⇦ Back

If you have two groups of measurements with very different means you might be tempted to immediately attach significance to that (and conclude that the measurements in one group will generally always be larger than those in the other). However, if there is a lot of variability in the data then even a large difference in means might be meaningless. Think of it like a dartboard:

This is the idea behind effect size: the strength of the relationship between two variables depends on:

  1. The size of the relationship (how far to the right the person misses on average), and
  2. The variability in the data (how good the person is at darts)

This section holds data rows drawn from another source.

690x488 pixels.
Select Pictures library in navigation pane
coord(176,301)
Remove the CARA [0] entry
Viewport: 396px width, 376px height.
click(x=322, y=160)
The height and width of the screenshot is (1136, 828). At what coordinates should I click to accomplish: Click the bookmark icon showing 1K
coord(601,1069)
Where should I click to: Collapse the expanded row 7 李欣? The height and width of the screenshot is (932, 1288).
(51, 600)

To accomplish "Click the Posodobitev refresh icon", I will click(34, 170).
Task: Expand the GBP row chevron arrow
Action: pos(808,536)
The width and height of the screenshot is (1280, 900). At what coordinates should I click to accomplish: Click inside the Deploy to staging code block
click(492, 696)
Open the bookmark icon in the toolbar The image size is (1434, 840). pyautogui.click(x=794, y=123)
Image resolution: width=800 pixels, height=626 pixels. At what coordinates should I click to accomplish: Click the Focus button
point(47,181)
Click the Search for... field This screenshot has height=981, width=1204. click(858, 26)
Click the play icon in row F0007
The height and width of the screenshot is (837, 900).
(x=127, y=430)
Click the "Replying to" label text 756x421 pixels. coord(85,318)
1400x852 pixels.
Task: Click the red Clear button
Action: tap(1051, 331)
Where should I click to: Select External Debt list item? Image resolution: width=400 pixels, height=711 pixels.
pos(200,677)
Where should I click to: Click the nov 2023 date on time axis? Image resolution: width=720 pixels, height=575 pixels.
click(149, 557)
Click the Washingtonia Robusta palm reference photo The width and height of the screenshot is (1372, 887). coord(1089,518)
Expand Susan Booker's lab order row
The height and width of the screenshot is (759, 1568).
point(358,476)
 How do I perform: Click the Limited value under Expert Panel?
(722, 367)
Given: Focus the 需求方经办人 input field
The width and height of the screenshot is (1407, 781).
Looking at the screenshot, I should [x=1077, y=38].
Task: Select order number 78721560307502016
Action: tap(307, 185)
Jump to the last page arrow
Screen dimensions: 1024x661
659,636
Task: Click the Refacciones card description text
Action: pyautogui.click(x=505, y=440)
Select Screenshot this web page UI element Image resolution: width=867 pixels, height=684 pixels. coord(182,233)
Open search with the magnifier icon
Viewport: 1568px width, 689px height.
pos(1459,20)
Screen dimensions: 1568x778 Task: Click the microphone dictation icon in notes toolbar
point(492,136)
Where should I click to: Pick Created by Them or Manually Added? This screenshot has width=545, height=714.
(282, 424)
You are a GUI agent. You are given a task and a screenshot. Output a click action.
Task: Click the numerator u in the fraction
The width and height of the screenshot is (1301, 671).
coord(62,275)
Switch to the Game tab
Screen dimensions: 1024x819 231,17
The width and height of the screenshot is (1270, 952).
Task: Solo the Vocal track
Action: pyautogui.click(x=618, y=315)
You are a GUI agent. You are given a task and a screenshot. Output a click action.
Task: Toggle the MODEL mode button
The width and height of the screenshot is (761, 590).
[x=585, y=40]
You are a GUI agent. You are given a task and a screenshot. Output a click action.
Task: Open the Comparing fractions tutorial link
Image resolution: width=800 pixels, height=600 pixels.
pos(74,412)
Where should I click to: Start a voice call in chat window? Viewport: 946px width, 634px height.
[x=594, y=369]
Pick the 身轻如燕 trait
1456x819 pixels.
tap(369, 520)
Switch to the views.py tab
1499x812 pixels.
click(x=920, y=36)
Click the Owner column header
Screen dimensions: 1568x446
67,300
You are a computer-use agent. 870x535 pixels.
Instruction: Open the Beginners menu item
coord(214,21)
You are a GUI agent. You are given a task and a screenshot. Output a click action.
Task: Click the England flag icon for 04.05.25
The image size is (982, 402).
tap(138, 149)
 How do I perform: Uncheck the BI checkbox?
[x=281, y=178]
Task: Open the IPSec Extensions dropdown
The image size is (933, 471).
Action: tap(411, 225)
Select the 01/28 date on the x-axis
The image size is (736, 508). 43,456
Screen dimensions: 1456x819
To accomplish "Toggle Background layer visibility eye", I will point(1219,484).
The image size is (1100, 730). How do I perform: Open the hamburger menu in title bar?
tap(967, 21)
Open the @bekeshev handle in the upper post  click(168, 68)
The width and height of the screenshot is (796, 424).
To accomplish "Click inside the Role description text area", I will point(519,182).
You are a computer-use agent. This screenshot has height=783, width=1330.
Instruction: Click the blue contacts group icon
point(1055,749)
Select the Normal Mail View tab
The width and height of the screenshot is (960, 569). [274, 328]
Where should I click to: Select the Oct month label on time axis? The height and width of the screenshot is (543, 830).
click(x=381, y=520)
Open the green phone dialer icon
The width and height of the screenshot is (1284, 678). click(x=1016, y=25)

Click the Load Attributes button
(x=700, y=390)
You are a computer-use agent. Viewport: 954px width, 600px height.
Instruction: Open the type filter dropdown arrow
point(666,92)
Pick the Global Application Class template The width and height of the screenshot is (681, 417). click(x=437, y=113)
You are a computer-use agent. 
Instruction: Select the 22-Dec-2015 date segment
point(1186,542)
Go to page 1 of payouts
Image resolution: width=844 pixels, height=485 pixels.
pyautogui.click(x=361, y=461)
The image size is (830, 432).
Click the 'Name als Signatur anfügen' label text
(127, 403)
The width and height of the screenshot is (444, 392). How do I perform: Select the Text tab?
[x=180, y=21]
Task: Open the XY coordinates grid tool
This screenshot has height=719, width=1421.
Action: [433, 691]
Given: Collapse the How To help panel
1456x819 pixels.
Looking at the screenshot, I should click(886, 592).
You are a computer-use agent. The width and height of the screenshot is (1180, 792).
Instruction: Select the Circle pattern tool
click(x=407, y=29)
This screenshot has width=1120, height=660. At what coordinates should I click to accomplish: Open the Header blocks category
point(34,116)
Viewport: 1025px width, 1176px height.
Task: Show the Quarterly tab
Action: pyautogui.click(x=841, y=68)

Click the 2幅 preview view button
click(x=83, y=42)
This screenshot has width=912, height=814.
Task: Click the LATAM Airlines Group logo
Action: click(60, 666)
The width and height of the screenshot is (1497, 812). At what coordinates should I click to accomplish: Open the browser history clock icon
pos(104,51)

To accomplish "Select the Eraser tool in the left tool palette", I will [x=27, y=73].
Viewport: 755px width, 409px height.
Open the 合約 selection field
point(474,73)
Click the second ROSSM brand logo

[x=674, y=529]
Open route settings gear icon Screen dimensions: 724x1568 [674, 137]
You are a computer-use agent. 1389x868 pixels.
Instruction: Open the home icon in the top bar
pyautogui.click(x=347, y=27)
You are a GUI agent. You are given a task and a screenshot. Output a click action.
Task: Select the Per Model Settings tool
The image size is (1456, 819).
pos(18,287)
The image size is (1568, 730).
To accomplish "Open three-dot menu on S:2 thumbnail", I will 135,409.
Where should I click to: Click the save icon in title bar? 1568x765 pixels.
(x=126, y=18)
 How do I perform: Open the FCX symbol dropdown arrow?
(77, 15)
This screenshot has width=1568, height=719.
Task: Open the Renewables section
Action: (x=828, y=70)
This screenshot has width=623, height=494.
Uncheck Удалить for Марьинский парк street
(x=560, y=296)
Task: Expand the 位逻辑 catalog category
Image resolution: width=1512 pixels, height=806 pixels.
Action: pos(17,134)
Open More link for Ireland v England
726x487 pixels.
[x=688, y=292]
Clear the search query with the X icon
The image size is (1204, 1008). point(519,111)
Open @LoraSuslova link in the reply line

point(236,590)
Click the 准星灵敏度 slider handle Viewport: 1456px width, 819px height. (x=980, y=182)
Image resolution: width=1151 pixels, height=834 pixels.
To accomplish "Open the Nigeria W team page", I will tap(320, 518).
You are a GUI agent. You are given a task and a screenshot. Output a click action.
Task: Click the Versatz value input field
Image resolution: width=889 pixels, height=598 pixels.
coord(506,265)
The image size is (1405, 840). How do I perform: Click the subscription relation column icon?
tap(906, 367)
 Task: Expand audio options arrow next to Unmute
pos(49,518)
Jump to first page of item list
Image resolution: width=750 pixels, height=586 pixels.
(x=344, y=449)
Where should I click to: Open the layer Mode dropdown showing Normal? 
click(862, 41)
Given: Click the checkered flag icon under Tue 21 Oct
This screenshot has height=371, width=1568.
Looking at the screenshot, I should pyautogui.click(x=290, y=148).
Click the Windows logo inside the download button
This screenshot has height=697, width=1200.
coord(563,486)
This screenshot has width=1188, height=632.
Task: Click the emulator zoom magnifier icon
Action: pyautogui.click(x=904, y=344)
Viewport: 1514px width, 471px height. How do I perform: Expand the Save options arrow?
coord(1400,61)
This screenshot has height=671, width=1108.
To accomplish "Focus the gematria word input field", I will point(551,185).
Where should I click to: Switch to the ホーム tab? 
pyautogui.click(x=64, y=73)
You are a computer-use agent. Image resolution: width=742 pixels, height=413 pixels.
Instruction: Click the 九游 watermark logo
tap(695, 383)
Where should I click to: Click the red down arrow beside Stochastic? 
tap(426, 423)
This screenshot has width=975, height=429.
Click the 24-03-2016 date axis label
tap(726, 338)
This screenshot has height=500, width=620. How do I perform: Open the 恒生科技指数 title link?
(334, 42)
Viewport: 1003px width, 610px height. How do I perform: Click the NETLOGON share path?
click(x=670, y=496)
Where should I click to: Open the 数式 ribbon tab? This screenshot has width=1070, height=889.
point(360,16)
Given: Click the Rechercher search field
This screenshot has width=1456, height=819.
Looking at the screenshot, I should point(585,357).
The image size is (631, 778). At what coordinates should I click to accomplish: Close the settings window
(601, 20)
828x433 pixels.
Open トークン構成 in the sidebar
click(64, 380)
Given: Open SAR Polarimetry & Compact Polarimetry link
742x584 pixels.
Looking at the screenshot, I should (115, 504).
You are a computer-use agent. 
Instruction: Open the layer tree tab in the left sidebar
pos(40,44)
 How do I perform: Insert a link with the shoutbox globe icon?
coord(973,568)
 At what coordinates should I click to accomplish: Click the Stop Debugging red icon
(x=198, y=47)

Indeed, in general, effect size is equal to the size of the relationship relative to the variability, although there are three different formulas for calculating it exactly: Cohen’s d, Glass’s Δ (delta) and Hedges’s g. All of these require that you have two independent samples (and that you know their means and their standard deviations) and the differences between these three measures are:

1 Example 1

Here’s a worked example that comes from this page from Real Statistics with the following raw data:

import pandas as pd

# Raw data
data = {
    'values': [
        2311, 2274, 2262, 2297, 2291, 2319, 2263, 2329, 2289, 2287, 2290, 2301,
        2298, 2260, 2250, 2242, 2302, 2297, 2293, 2286, 2270, 2313, 2327, 2290,
    ],
    'types': ['original'] * 12 + ['new'] * 12
}
df = pd.DataFrame(data)

The results can be verified using this online calculator.

1.1 Cohen’s d

The formula is:

\(d = \dfrac{\bar{x}_1 - \bar{x}_2}{s}\)

where \(\bar{x}_1\) and \(\bar{x}_2\) are the means of your two samples and \(s\) is the pooled standard deviation (the square root of the mean of your two samples’ variances).

import numpy as np

# Variances
variances = df.groupby('types').var(ddof=1)
# Mean variance
mean_var = variances.mean()['values']
# Pooled standard deviation
s_pooled = np.sqrt(mean_var)
# Difference of the means
diff_mean = abs(df.groupby('types').mean().diff()['values'][-1])
# Cohen's d
cohens_d = diff_mean / s_pooled

print(f"Cohen's d = {cohens_d:.3f}")
## Cohen's d = 0.306

1.2 Glass’s Δ

Glass’s delta uses only the standard deviation of the control group in the denominator:

\(Δ = \dfrac{\bar{x}_1 - \bar{x}_2}{s_1}\)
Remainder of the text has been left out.